BEGIN Data to process
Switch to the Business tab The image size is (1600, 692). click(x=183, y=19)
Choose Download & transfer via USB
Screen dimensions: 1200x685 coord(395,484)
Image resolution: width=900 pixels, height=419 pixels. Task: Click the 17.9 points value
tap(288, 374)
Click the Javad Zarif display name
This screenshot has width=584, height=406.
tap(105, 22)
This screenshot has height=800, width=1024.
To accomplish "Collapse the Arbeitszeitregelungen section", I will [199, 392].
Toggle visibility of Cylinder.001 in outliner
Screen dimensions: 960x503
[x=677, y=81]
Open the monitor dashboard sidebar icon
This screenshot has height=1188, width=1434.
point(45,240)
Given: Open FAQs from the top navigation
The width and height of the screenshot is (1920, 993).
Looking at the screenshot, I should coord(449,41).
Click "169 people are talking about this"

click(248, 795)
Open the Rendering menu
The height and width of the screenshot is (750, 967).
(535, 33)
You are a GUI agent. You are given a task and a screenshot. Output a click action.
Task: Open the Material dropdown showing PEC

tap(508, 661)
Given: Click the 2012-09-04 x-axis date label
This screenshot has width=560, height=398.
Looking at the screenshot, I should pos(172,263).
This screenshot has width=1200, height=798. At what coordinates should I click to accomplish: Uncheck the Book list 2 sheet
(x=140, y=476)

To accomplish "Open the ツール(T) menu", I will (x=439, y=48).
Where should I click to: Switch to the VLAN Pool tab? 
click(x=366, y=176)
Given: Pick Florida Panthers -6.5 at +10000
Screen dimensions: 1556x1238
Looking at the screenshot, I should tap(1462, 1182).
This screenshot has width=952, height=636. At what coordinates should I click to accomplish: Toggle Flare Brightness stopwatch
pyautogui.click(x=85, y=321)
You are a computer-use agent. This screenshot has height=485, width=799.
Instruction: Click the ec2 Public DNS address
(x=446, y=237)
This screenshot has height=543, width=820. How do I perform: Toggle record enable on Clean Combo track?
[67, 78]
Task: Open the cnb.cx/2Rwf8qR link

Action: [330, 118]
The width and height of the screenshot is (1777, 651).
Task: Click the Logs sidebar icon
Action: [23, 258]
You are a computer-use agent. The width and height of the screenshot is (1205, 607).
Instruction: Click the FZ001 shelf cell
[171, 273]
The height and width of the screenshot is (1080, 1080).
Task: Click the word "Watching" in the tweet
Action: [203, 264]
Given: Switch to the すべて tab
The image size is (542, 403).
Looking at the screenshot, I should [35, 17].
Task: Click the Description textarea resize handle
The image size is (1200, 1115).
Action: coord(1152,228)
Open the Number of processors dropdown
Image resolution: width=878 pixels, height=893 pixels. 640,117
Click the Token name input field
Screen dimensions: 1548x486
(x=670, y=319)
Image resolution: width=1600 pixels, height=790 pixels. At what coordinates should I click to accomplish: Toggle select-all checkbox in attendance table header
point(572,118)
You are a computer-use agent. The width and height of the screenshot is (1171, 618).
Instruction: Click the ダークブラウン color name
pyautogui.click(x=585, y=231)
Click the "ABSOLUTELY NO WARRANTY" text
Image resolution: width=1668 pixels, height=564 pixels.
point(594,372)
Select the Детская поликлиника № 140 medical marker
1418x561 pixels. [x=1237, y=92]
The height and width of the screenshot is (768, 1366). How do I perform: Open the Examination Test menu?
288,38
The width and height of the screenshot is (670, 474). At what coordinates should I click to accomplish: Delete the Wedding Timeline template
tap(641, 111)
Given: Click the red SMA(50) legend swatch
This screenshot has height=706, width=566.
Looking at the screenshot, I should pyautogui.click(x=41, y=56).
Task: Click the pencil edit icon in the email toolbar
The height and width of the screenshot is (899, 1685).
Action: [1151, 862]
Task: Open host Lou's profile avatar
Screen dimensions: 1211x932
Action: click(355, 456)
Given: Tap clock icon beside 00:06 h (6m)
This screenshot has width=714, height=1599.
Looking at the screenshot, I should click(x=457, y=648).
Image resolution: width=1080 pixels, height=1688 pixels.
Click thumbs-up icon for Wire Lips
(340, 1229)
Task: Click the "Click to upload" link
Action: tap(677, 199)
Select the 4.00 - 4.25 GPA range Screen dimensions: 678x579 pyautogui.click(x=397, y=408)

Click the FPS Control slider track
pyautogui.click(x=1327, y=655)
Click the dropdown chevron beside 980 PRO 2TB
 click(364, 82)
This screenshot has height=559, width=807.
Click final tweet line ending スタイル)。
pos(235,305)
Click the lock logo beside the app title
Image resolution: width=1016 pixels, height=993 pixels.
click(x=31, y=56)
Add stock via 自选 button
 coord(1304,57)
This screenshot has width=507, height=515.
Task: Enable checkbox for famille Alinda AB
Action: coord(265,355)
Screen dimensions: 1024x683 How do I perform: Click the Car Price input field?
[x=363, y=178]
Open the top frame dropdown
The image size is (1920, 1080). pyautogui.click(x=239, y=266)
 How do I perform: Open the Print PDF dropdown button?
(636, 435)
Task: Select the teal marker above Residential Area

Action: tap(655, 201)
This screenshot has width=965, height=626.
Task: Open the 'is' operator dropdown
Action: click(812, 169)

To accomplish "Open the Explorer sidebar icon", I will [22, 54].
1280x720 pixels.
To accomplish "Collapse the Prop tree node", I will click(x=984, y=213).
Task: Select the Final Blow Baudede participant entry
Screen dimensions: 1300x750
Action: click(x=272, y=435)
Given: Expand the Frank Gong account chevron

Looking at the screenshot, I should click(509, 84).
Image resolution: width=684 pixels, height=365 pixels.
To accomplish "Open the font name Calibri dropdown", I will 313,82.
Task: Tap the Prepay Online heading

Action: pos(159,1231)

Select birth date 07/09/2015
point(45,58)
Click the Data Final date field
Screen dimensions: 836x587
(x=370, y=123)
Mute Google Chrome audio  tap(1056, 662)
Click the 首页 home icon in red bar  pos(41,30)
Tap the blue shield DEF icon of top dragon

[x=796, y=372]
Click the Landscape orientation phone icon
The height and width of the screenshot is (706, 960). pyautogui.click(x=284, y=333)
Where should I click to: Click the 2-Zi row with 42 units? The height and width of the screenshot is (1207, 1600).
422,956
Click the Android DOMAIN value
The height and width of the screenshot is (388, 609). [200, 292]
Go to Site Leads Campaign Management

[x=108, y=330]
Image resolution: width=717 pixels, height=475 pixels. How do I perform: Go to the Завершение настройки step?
END Data to process
§ **Assignment**
Copy exactly the line containing "Tap the blue shield DEF icon of top dragon" and each line after it through the end of the records above.

§ **Solution below**
Tap the blue shield DEF icon of top dragon

[x=796, y=372]
Click the Landscape orientation phone icon
The height and width of the screenshot is (706, 960). pyautogui.click(x=284, y=333)
Where should I click to: Click the 2-Zi row with 42 units? The height and width of the screenshot is (1207, 1600).
422,956
Click the Android DOMAIN value
The height and width of the screenshot is (388, 609). [200, 292]
Go to Site Leads Campaign Management

[x=108, y=330]
Image resolution: width=717 pixels, height=475 pixels. How do I perform: Go to the Завершение настройки step?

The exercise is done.